== Segment start ==
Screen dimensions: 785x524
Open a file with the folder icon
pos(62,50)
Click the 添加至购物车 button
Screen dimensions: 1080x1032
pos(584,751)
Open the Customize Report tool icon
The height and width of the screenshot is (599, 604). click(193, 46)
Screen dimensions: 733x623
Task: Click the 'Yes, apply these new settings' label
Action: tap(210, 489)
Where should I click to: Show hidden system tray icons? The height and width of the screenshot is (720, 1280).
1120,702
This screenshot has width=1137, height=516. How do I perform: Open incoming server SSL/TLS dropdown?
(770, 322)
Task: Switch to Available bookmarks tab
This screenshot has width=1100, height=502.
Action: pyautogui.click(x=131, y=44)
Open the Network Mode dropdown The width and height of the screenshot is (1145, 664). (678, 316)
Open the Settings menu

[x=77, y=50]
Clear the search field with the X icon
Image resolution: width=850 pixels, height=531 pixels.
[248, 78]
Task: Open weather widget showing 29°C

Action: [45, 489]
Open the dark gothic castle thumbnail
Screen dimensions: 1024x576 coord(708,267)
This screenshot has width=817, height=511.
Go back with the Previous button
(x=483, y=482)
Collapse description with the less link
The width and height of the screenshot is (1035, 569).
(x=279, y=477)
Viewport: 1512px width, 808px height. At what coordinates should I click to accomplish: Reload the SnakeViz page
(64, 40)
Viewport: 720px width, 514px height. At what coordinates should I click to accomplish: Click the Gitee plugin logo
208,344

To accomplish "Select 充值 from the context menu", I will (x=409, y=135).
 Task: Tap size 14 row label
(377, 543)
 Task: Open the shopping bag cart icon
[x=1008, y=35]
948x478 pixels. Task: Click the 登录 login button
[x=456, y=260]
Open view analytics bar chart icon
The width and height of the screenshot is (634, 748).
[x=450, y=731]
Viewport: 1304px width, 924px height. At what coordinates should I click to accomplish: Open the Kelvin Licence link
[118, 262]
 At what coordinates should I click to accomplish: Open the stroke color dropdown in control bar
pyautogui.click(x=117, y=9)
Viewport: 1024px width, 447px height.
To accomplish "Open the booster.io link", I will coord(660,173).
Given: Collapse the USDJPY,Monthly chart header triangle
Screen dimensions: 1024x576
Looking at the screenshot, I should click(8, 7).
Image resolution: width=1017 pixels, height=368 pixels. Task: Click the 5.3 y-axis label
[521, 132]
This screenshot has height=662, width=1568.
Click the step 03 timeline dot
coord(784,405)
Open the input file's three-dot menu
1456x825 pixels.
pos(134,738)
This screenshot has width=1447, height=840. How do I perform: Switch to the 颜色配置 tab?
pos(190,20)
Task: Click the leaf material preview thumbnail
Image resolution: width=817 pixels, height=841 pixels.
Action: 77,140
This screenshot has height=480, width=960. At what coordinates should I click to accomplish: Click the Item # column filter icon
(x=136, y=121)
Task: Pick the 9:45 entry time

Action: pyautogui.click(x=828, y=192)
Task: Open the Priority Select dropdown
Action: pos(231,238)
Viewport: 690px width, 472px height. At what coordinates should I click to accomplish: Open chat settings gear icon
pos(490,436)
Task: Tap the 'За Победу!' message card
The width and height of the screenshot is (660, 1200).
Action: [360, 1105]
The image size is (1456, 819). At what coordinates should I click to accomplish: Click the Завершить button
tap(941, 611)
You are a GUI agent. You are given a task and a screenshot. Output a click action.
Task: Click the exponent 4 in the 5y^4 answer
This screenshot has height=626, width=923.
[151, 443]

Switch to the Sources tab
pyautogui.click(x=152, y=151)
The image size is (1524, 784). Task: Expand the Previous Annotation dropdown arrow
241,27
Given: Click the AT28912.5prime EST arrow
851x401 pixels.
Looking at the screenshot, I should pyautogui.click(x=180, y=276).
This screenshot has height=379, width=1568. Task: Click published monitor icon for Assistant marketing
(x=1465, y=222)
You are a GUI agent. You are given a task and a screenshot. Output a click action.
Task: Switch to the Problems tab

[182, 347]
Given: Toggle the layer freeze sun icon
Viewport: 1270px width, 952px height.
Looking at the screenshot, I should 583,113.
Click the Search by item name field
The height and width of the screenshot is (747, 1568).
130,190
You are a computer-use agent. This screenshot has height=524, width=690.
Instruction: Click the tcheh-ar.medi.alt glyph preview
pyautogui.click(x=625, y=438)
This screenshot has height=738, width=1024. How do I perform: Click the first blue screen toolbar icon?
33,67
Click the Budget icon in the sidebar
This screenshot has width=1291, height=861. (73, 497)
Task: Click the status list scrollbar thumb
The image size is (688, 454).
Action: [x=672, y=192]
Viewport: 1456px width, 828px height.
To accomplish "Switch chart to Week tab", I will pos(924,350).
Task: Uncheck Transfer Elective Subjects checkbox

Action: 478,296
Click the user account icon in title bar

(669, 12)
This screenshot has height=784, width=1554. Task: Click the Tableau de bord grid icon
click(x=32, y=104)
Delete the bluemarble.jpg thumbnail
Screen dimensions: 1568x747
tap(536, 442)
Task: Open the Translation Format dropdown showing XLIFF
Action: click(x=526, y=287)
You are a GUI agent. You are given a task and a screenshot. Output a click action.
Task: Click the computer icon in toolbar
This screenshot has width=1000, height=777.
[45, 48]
== Segment end ==
» **TASK DESCRIPTION**:
Return all lines of the material above in which the word "computer" occurs.

» **SOLUTION TO THIS TASK**:
You are a computer-use agent. This screenshot has height=524, width=690.
Task: Click the computer icon in toolbar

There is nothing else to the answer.